[Start of section]
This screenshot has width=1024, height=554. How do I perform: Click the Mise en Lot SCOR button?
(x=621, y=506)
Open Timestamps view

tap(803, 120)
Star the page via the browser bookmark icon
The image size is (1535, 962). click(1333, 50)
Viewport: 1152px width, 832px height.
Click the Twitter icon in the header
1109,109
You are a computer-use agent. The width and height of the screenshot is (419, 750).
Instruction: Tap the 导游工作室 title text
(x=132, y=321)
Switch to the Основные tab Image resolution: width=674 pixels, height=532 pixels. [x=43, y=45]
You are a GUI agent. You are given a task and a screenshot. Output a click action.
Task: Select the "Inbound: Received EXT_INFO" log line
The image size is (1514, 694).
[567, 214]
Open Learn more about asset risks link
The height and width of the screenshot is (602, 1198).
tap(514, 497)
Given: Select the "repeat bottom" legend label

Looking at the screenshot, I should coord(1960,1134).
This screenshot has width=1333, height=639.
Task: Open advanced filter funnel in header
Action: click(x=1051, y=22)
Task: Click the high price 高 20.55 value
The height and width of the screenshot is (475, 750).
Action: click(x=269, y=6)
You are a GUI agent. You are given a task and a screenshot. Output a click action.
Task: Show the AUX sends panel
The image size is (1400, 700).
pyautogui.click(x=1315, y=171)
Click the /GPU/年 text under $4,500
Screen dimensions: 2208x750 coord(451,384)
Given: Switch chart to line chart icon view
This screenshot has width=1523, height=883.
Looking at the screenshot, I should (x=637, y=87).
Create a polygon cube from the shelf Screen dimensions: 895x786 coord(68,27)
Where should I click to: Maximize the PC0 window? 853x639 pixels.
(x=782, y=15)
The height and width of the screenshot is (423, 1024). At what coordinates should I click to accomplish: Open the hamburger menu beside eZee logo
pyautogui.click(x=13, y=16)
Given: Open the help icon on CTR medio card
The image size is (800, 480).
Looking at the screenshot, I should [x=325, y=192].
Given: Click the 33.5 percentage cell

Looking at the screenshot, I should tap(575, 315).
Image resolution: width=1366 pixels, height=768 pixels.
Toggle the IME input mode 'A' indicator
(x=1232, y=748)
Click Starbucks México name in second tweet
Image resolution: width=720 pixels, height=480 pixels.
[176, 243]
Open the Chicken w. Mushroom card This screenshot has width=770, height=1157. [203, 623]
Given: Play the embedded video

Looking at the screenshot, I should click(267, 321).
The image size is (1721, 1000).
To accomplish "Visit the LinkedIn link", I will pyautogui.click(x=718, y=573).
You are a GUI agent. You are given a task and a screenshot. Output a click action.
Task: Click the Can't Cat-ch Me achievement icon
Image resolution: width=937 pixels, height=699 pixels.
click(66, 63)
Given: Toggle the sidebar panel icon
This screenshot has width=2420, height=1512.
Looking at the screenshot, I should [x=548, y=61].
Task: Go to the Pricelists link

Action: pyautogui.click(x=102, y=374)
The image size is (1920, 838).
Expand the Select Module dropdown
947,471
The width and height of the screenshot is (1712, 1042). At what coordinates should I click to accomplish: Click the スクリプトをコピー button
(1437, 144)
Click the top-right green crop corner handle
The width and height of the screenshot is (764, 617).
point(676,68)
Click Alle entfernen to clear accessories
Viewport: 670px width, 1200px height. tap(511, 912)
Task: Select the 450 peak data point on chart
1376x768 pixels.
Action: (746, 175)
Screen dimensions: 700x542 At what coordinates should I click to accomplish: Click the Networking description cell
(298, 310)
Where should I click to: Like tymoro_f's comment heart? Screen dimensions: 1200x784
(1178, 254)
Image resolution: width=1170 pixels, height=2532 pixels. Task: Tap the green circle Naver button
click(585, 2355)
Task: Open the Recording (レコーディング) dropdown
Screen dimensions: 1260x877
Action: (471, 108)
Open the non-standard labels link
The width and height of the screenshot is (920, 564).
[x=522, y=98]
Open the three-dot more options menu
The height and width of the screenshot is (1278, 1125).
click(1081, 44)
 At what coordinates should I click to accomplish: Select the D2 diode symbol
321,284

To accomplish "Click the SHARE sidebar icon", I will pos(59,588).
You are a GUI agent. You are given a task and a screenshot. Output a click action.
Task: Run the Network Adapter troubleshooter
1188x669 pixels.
[End of section]
__WORK REQUEST__.
Bring together all lines in the records where the word "will" is found.

__ANSWER BELOW__.
To accomplish "Visit the LinkedIn link", I will pyautogui.click(x=718, y=573).
To accomplish "Click the SHARE sidebar icon", I will pos(59,588).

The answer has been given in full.